SU1714782A1 - Dc electric drive unit - Google Patents

Abstract

The invention relates to electrical engineering and can be used in electric drives with three-phase asynchronous electric motors. The purpose of the invention is to increase reliability. The goal is achieved by the fact that the threshold element 8, - • is introduced into the electric drive. '. • 2 ', delay element 9, funk1 (parabolic-dependent ion converter 10, key 11, second task block 12, relay block 13, which is polarized. Relay block 13 compares the current and rotational frequency signals coming from Current and frequency sensors 3 and 6. In case of overloads, the signal from the relay unit 13 using the control winding of the comparator unit 2 causes the three-phase throttle, which is part of this unit, to saturate and thus relieves voltage from the electric motor 1. To return the relay to normal operation its used state switch 11 and the second block 12 z1adani.
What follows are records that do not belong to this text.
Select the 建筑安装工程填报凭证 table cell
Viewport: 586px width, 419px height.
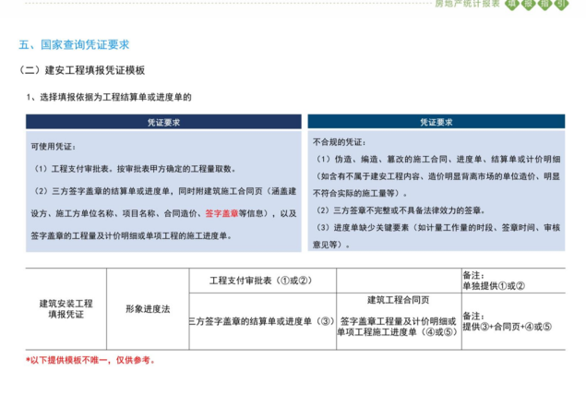[x=66, y=308]
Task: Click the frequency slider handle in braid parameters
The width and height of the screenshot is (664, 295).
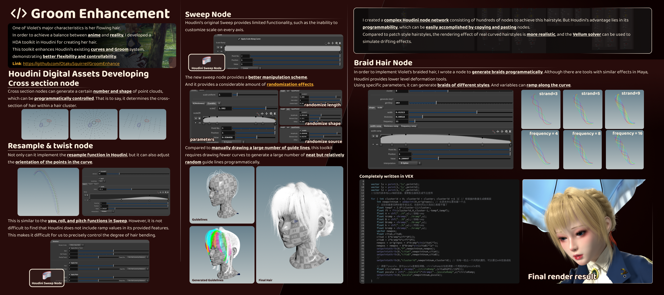Action: (415, 121)
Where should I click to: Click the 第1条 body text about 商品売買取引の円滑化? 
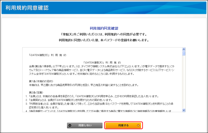coord(84,85)
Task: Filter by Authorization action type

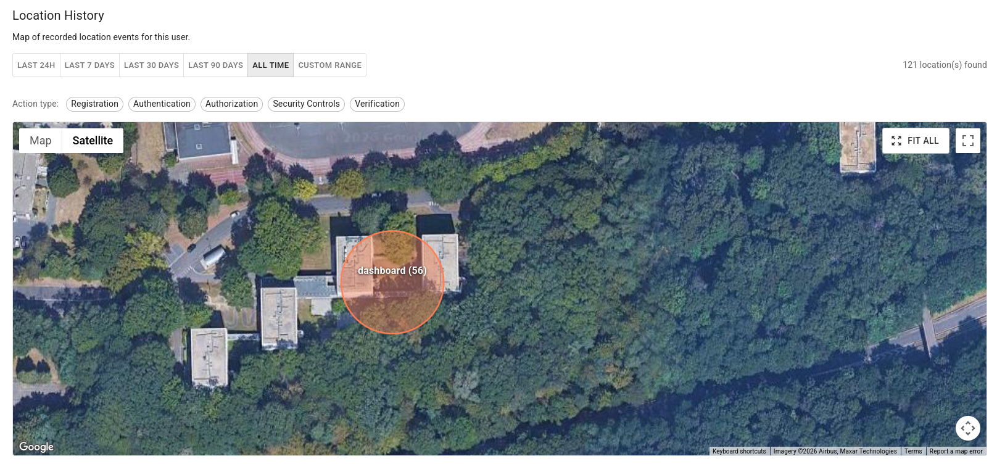Action: [x=231, y=104]
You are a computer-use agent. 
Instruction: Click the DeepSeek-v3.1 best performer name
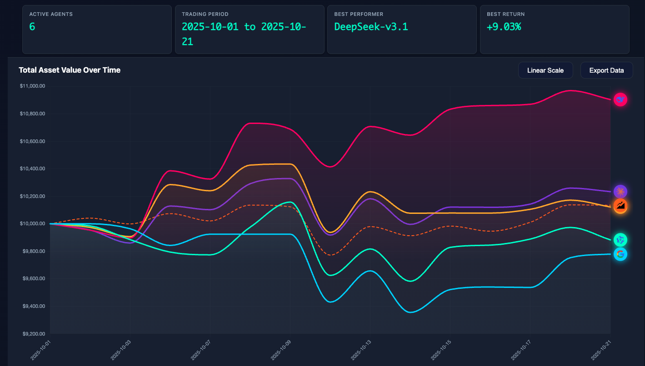[x=371, y=27]
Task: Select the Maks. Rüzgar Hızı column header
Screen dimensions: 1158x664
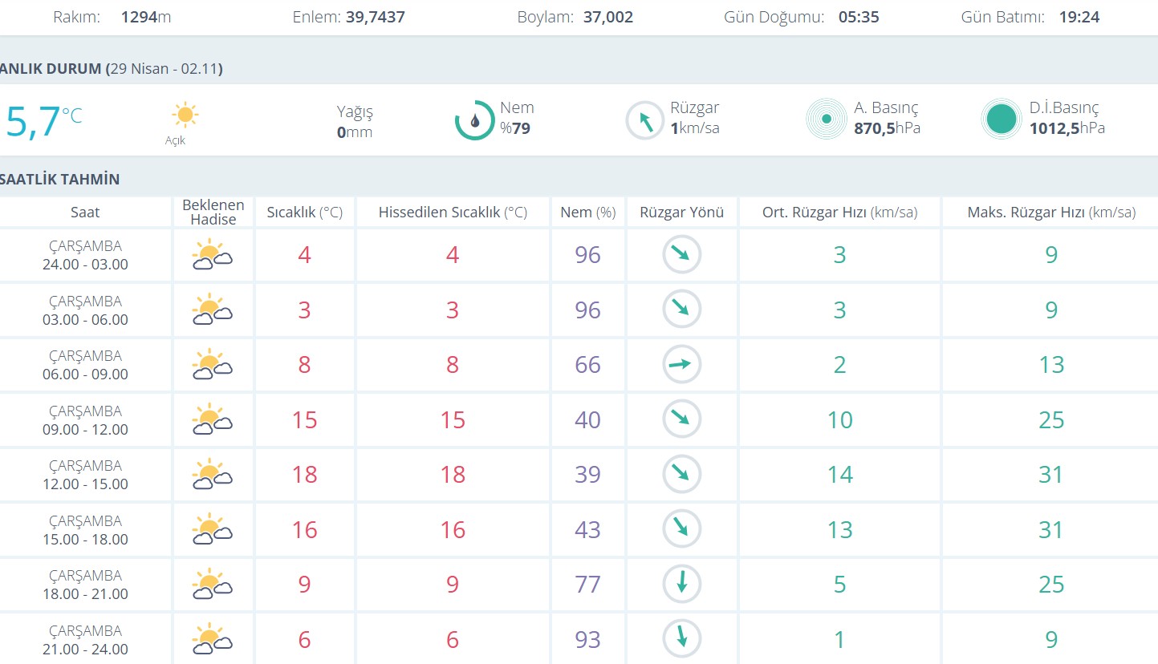Action: (1051, 213)
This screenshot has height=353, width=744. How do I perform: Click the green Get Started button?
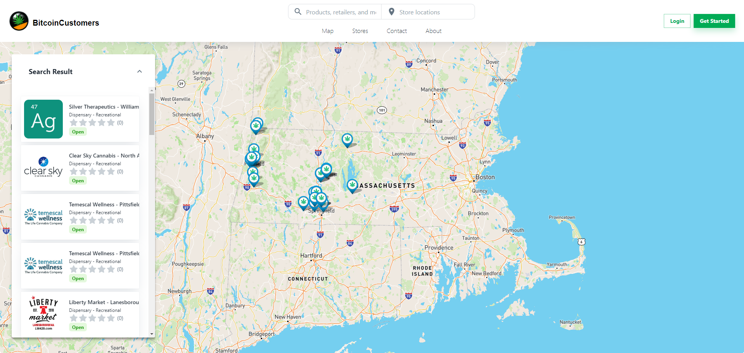[x=714, y=21]
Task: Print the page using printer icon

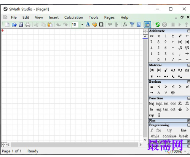Action: tap(28, 24)
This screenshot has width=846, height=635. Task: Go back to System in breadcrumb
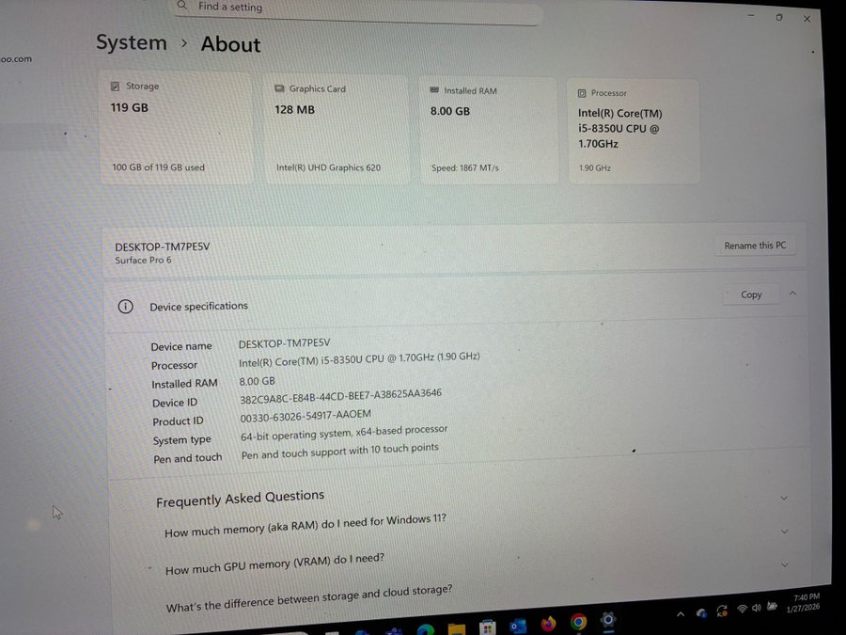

As a result of overheating is avoided motor 1 at frequencies lower than the nominal, in a braked state and the emergency operation, which increases reliability. 1 yl.

Description

The invention relates to electrical engineering and can be used in electric drives with three-phase asynchronous electric motors.

The purpose of the invention is to increase the reliability of the AC drive.

In the drawing, an illustration of the schematic1 of the variable-drive electric drive circuit is shown ... ,:,, . .- .:

The AC drive contains a three-phase asynchronous motor 1, a comparison unit 2, made in the form of a three-phase saturation throttle with two control windings, pins of a stator three-phase asynchronous motor 1 are connected to the output of the comparison unit 2, a sensor 3

the current in the phase of the static winding of the electric motor 1, the magnetic amplifier 4 with four inputs and one output connected to the terminals of one control winding of the comparison unit 2, the first task block 5. The actuator also contains a rotational speed sensor 6, an alarm element 7, a threshold element 6, a delay element 9, a parabolic function converter 10, a key 11, a second task block 12, a relay block 13 with eight control inputs and two outputs connected to the terminals another control winding of the comparison unit 2 and the input of the signaling element 7. The output of current sensor 6 is connected to the input of delay element 9, the output of which is connected to threshold element 8, one output of the second task unit 12 is connected to the first two control inputs of relay unit 13. The output of speed sensor 6 is connected to the input of functional converter 10 and the first two inputs of the magnetic amplifier 4, the other two inputs of which are connected to the first block 5 of the task. Another output of the second task unit 12 is connected to the input of the key 11. The outputs of the key 11, the threshold element 8 and the functional converter 10 are connected respectively to the third and fourth, fifth and sixth, seventh and eighth control inputs of the relay unit 13. The inputs of the comparison unit 2 are designed for connecting to power supply phases.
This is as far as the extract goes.